Documented in direct_influence

#' Calculate the significance of direct influences of variant pairs on phenotypes
#' This function rotates the variant-to-eigentrait effects back to variant-to-phenotype 
#' effects. It multiplies the \eqn{\beta}-coefficient matrices of each variant (i) and each 
#' phenotype (j) (\eqn{\beta_{i}^{j}}) by the singular value matrices (\eqn{V \cdot W^{T}}) 
#' obtained from the singular value decomposition performed in \code{\link{get_eigentraits}}. 
#' \eqn{\beta_{i}^{j} = V \cdot W^{T}}. It also uses the permutation data from the pairwise 
#' scan (\code{\link{pairscan}}) to calculate an empirical p value for the influence of each 
#' marker pair on each phenotype. The empirical p values are then adjusted for multiple 
#' testing using Holm's step-down procedure.

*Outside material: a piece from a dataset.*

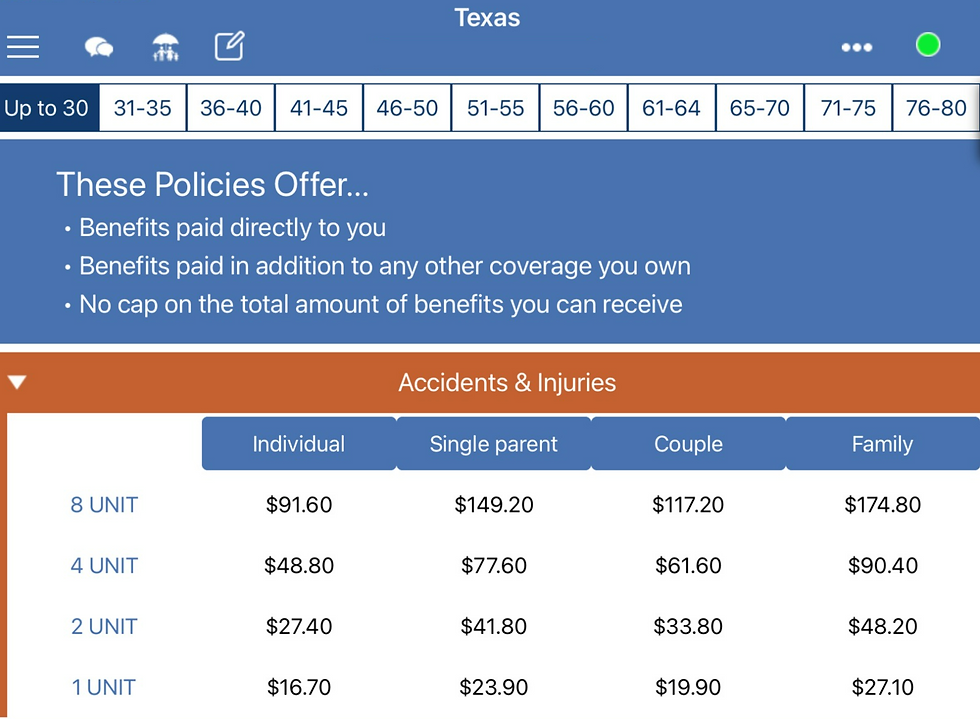Select the 65-70 age tab
The image size is (980, 719).
pyautogui.click(x=759, y=108)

#' @param data_obj a \code{\link{Cape}} object
#' @param pairscan_obj a pairscan object
#' @param transform_to_phenospace A logical value. If TRUE, the influence of each marker on 
#' each eigentrait is transformed to the influence of each marker on each of the original 
#' phenotypes. If FALSE, no transformation is made. If the pair scan was done on eigentraits, 
#' the influence of each marker on each eigentrait is calculated. If the pair scan was done 
#' on raw phenotypes, the influence of each marker on each phenotype is calculated. The 
#' default behavior is to transform variant influences on eigentraits to variant influences 
#' on phenotypes.
#' @param pval_correction 	One of "holm", "hochberg", "hommel", "bonferroni", "BH", "BY", "fdr", "none", 
#' indicating whether the p value correction method used should be the Holm step-down procedure, 
#' false discovery rate or local false discovery rate respectively.
#' @param perm_data The permutation data generated by \code{\link{pairscan}}.

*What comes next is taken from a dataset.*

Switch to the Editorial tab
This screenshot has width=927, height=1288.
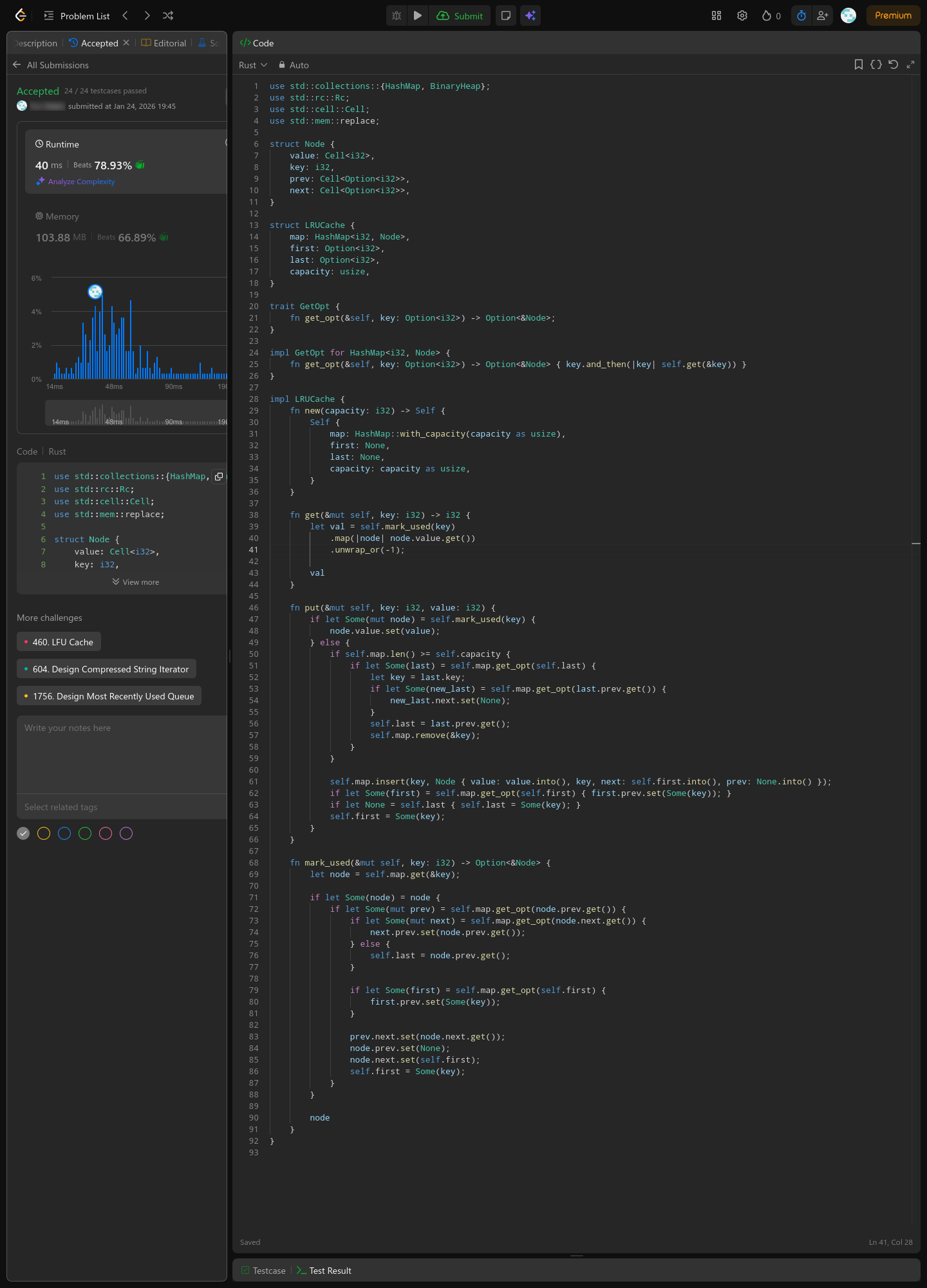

#' @param save_permutations A logical value indicating whether the data from permutations should be 
#' saved. Saving the permutations requires more memory but can be helpful in diagnostics. If 
#' save_permutations is TRUE all permutation data are saved in an object called "permutation.data.RData".
#' @param n_cores The number of cores to use if using parallel computing
#' @param path The path in which to write output data
#' @param verbose A logical value indicating whether to write progress to standard out.
#' @return This function returns data_obj with an additional list called 
#' max_var_to_pheno_influence. This list has one element for each trait. 
#' Each element is a table with eight columns: 
#' marker: the marker name
#' conditioning_marker: the marker whose effect was conditioned on to achieve the
#' maximum main effect of marker.   
#' coef: the direct influence coefficient.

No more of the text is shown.